>>>>>

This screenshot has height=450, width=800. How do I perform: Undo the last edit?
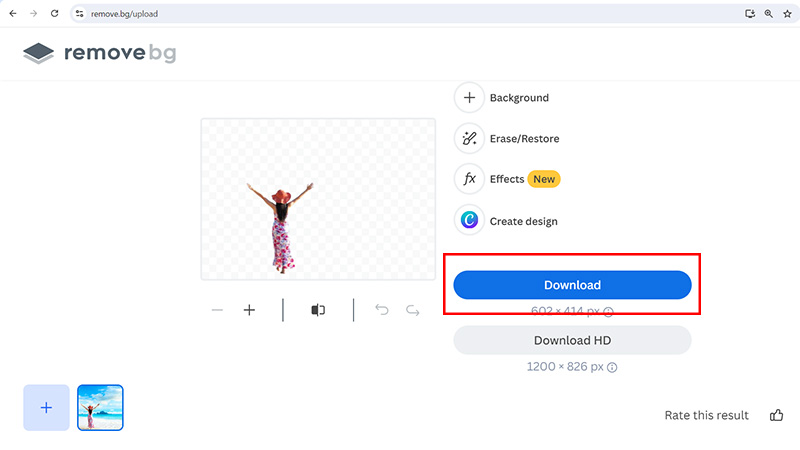(381, 311)
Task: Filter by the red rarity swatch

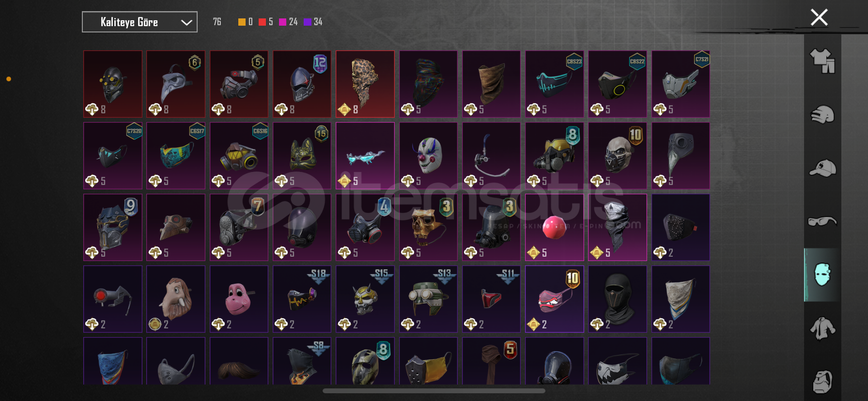Action: pyautogui.click(x=262, y=22)
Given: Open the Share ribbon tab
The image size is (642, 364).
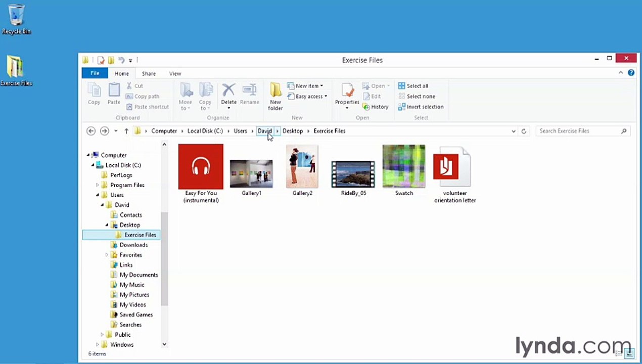Looking at the screenshot, I should point(149,73).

<<<<<

• PROBLEM TO SOLVE: The lines to be quoted run from the line containing "Given: Open the Share ribbon tab" through the end of the entries above, both included; quote them exactly and leave out any pictures.

• ANSWER AREA:
Given: Open the Share ribbon tab
The image size is (642, 364).
Looking at the screenshot, I should point(149,73).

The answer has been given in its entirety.